Aim of the task: Beginning with the line below that contains "This screenshot has height=256, width=467." and ending with the line that contains "has height=210, width=349.", copy every line exactly. Copy nothing else.

Working data below:

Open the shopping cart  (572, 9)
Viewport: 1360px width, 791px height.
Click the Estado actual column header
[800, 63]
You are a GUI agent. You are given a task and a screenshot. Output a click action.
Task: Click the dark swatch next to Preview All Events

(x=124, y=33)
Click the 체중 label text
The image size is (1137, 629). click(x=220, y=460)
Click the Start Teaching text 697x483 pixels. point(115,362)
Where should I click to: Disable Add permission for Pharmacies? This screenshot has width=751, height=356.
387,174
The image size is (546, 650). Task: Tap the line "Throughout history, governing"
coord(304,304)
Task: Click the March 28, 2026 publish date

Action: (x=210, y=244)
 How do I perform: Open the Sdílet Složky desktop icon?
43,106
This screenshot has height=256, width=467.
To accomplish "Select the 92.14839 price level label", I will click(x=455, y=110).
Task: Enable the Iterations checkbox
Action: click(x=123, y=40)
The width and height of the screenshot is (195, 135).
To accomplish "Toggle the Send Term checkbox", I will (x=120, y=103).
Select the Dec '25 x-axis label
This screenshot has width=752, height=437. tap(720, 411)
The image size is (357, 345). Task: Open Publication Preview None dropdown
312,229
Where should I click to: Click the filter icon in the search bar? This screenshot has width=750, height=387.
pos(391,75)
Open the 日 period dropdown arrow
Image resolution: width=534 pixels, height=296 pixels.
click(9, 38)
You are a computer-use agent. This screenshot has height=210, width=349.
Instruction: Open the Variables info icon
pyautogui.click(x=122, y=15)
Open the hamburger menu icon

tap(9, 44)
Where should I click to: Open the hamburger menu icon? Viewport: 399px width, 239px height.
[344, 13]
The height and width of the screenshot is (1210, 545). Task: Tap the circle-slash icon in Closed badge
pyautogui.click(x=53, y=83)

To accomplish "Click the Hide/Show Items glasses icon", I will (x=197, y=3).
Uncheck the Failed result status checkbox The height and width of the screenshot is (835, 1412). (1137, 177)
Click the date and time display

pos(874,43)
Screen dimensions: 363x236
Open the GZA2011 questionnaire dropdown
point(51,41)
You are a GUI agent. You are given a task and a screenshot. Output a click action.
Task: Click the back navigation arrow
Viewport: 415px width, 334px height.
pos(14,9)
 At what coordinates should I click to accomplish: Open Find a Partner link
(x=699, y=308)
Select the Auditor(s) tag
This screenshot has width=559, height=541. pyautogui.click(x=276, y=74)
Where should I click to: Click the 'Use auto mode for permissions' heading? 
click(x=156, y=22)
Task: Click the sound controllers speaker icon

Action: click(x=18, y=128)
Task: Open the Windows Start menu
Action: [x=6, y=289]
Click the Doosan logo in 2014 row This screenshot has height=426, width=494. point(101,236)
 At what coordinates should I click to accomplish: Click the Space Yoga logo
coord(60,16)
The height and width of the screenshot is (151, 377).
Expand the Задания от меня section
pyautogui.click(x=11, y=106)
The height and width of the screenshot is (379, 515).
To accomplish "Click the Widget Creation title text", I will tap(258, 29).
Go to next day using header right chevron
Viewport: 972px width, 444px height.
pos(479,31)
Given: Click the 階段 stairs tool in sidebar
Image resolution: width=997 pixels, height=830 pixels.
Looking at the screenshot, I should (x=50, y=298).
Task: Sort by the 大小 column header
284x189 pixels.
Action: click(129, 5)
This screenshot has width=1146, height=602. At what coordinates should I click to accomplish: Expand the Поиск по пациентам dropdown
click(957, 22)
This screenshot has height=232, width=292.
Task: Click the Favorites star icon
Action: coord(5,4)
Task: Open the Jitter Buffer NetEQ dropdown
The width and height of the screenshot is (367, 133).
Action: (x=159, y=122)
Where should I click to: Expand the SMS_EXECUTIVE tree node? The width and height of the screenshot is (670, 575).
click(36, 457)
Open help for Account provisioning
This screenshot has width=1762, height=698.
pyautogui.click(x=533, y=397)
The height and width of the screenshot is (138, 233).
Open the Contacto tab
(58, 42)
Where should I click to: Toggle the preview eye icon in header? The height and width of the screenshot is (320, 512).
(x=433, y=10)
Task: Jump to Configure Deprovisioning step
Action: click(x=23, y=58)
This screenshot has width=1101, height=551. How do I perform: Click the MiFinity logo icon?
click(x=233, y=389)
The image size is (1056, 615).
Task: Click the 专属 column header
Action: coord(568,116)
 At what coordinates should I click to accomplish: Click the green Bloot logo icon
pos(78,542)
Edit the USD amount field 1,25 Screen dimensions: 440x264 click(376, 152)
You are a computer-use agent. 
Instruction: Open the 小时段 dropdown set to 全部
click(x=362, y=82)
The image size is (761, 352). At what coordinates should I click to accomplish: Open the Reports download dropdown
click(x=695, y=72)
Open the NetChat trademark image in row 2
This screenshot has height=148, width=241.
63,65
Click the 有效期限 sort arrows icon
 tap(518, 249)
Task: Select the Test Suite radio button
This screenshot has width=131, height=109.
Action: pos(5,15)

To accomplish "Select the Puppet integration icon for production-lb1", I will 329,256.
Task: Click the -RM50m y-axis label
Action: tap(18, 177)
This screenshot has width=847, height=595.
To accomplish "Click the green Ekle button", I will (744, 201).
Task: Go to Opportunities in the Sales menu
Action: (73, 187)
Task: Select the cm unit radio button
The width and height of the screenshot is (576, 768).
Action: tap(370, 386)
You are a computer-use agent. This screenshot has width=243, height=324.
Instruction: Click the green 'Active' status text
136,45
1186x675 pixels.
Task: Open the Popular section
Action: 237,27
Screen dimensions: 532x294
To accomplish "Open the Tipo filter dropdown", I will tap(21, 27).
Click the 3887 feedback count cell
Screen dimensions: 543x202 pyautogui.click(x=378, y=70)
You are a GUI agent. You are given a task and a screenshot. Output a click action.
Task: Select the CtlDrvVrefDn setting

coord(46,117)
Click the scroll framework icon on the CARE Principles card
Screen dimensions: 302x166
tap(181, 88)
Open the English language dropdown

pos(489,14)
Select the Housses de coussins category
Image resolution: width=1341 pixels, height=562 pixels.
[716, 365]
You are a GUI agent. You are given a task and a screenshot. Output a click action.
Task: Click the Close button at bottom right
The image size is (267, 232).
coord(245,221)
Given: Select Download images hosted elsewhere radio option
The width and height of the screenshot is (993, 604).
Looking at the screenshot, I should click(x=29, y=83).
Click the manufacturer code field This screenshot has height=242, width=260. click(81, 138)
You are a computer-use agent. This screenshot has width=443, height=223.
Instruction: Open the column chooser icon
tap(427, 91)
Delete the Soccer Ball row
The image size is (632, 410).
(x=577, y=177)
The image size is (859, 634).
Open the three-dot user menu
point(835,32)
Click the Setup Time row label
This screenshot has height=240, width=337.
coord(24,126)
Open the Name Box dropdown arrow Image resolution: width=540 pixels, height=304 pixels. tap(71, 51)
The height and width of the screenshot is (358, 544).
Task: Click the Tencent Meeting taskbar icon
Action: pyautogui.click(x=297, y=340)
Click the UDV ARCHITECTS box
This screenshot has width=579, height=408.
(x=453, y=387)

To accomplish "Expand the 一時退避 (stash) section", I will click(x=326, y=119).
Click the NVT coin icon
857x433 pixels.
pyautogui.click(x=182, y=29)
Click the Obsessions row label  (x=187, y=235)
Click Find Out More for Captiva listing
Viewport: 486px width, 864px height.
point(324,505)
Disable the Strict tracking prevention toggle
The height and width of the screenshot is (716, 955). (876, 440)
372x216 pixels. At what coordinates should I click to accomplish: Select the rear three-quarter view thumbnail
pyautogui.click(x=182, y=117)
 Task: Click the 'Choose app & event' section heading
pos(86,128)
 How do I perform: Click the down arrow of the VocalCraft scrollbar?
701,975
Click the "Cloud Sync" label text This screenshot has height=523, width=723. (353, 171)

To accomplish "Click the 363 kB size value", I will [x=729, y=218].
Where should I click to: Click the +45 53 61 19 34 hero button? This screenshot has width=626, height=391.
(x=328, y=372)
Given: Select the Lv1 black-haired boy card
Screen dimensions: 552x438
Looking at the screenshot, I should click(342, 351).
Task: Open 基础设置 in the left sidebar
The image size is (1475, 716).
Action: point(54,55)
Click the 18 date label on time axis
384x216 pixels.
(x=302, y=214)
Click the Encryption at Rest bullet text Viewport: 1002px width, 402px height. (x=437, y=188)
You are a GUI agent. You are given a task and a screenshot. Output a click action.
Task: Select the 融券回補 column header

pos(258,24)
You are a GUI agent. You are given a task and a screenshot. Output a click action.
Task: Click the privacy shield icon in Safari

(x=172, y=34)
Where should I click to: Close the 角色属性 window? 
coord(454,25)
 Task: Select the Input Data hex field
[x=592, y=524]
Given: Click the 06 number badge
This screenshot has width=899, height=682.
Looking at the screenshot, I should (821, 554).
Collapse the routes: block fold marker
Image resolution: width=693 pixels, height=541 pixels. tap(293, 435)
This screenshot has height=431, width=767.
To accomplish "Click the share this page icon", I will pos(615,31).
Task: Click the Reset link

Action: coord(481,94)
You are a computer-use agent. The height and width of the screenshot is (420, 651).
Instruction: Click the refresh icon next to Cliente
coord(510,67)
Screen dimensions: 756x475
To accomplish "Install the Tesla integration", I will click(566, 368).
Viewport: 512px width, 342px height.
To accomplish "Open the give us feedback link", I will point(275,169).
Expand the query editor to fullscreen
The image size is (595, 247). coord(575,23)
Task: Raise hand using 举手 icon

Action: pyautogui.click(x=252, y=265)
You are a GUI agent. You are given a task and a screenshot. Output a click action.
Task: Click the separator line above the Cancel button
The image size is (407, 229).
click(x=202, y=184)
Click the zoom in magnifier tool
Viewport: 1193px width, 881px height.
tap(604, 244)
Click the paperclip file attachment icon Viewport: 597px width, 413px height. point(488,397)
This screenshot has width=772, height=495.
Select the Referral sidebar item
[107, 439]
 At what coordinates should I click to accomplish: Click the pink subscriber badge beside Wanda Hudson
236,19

End of Working data.

Exercise solution:
This screenshot has height=256, width=467.
To accomplish "Select the 92.14839 price level label", I will click(x=455, y=110).
Task: Enable the Iterations checkbox
Action: click(x=123, y=40)
The width and height of the screenshot is (195, 135).
To accomplish "Toggle the Send Term checkbox", I will (x=120, y=103).
Select the Dec '25 x-axis label
This screenshot has width=752, height=437. tap(720, 411)
The image size is (357, 345). Task: Open Publication Preview None dropdown
312,229
Where should I click to: Click the filter icon in the search bar? This screenshot has width=750, height=387.
pos(391,75)
Open the 日 period dropdown arrow
Image resolution: width=534 pixels, height=296 pixels.
click(9, 38)
You are a computer-use agent. This screenshot has height=210, width=349.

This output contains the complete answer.